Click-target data
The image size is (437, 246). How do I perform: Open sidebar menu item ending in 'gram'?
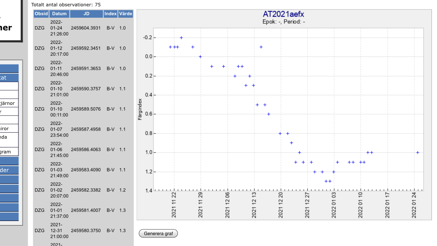(8, 152)
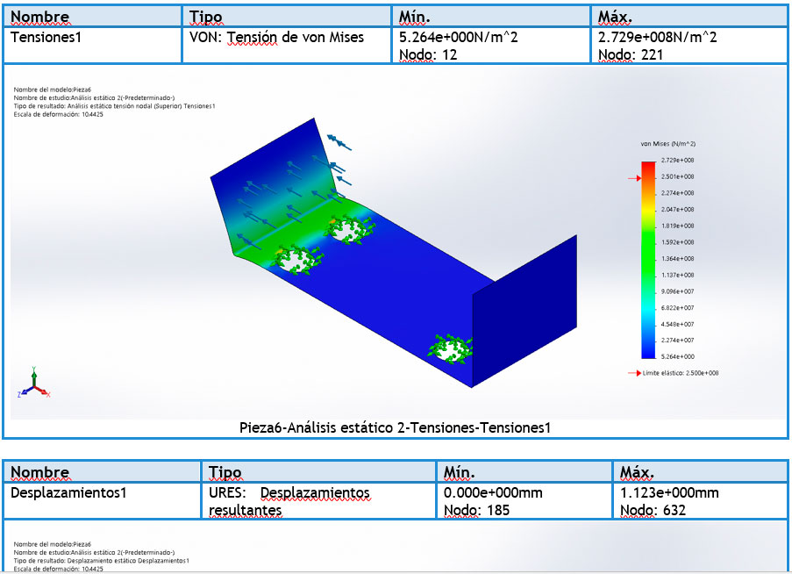Click the green fixtures on upper right hole

347,230
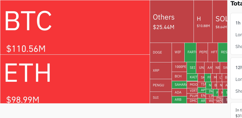Select the SOL tile
Viewport: 242px width, 118px height.
coord(220,21)
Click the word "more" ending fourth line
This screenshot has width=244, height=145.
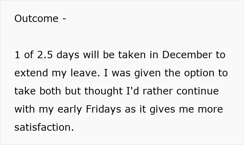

WHAT IS BEING ASKED =>
Pull out every line of the items above that contains the word "width", and copy each one in full.

RESULT OF THIS EXERCISE =>
Viewport: 242px width, 118px height.
This screenshot has width=244, height=145.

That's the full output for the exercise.